There are three main rules you need to remember at night.
- Avoid hitting anything in the water.
- Avoid being hit by other boats.
- Make sure your crew doesn’t go overboard.
If you’re able to safely follow those rules, boating at night can be a peaceful, magical experience.
When it’s dark outside, it’s even more important to have safety gear onboard your boat. For example, everyone should wear a life jacket at all times. Here’s a quick checklist of safety tips to keep in mind.
- Keep your cell on hand, and alert someone on shore that you’re running late.
- Have a VHF radio, in case you need to call for help and lose cell service.
- Have an anchor, anchor rode, and anchor light in case you need to stay somewhere overnight.
- Have a GPS/chartplotter, to help you find your way home in the dark.
- Keep flares on hand, in case you need to signal an emergency.
- Good binoculars are essential to see things clearly in the dark.

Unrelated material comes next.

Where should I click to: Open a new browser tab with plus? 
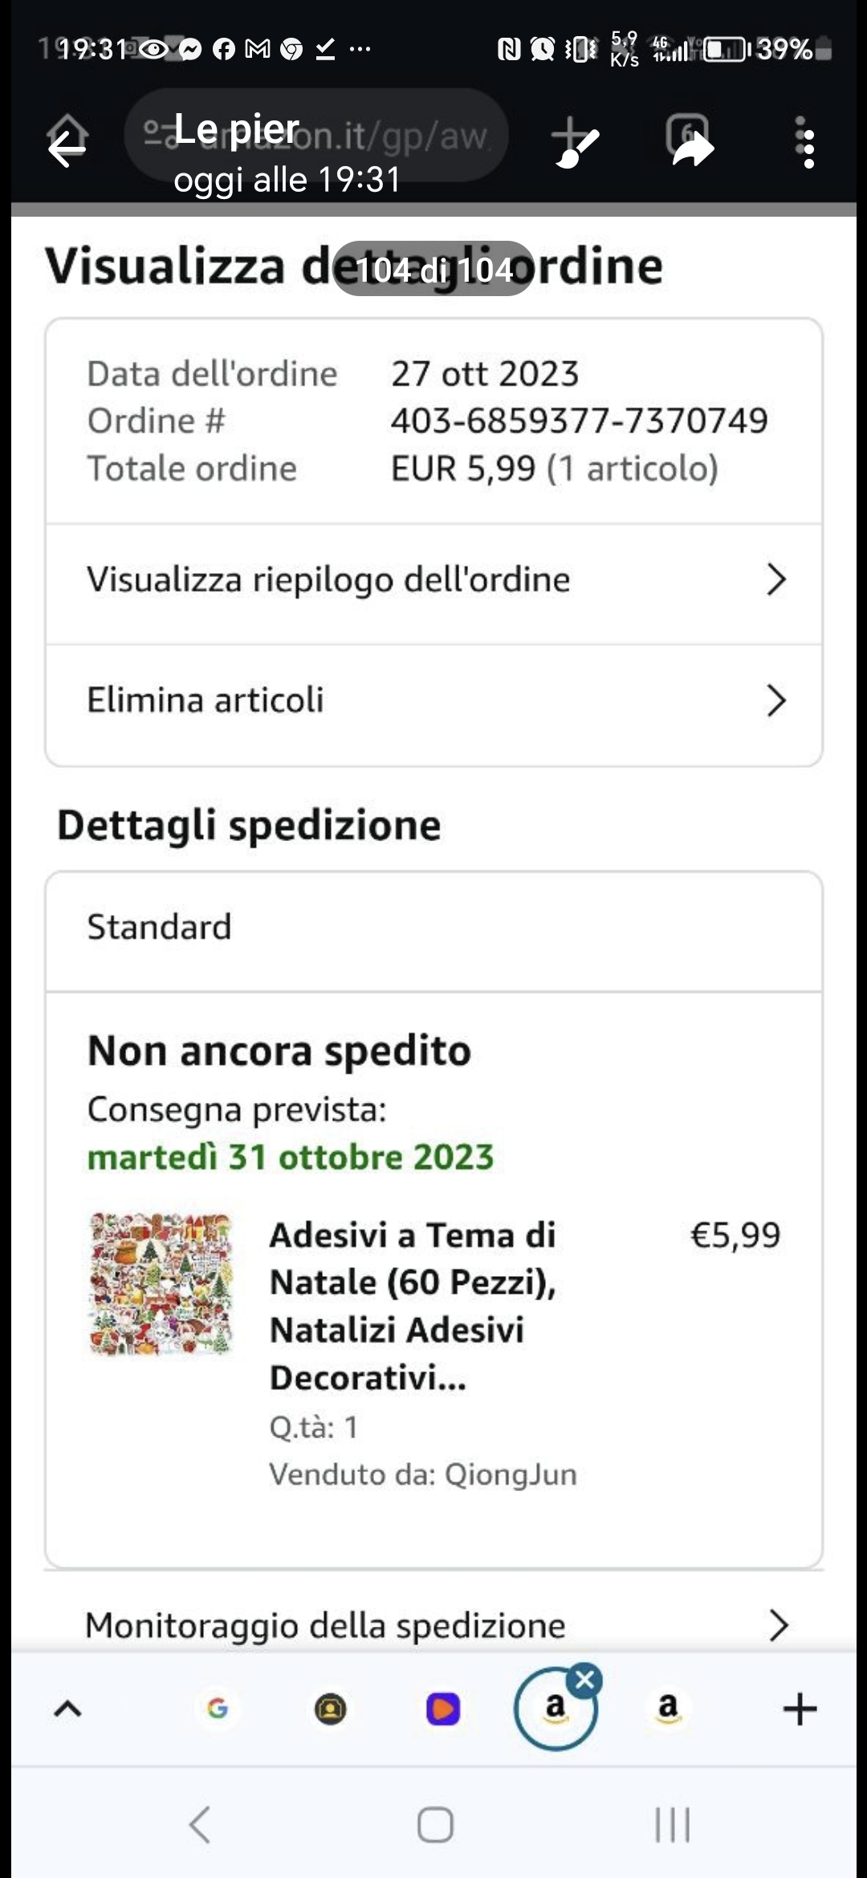tap(800, 1709)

- Have a sound-signaling device, in case you need to signal. Five blasts means danger.
- Provide each of your crew members with a glowstick. If they fall overboard, they’ll be much easier to spot.

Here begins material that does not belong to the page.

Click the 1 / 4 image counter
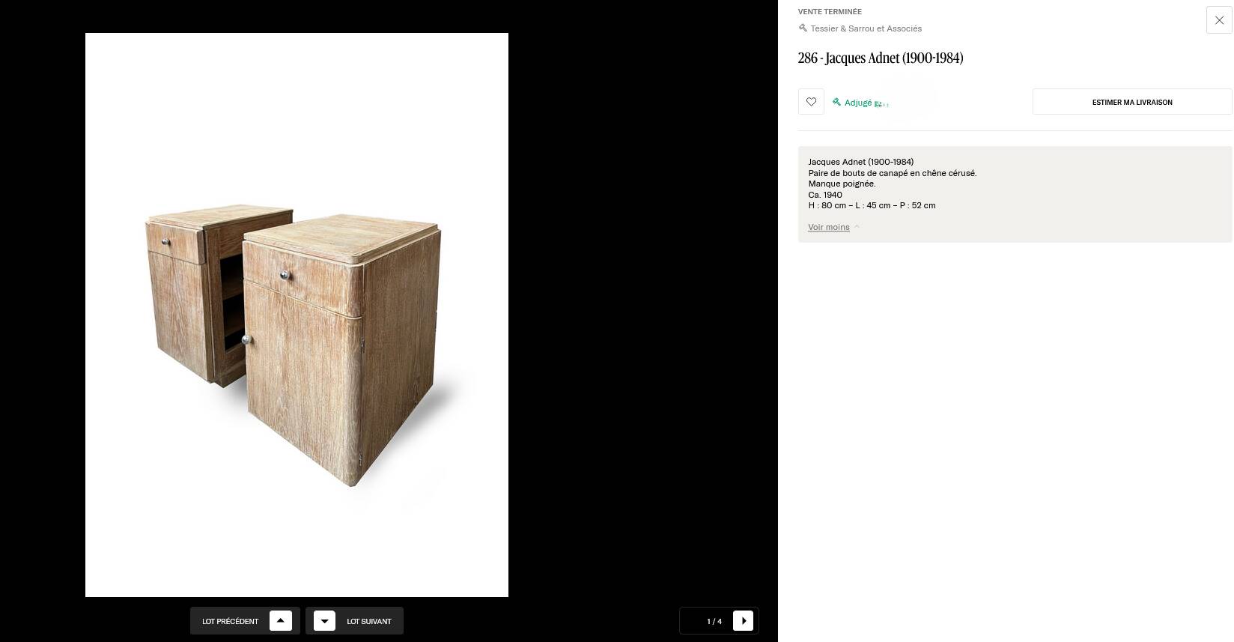The image size is (1234, 642). (714, 621)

- Tie whistles and signal lights to each life jacket.
- Have warm blankets and jackets. Nights on the water are typically cool.
Most of the boating rules that apply during the day are also applicable at night. However, you need to be even more aware of your surroundings. Landmarks are swallowed by the dark night sky, and lights can be deceiving.
- Drive slowly. Debris is much harder to see in the dark.
- Be stealthy so you can hear things you might not be able to see in the dark.
- Make sure your navigation lights are working properly. These lights will allow other boaters to see you.
- Turn off unnecessary lights onboard. This will help your night vision.
- Keep your crew away from the edges of the boat so they’re less likely to fall overboard.
- Have a strong spotlight available for use in emergency situations.
- Place someone at the bow of the boat to serve as a lookout for shore and other boats.
- Avoid alcohol. Night boating requires your full concentration, and accidents are more likely to happen when alcohol is involved.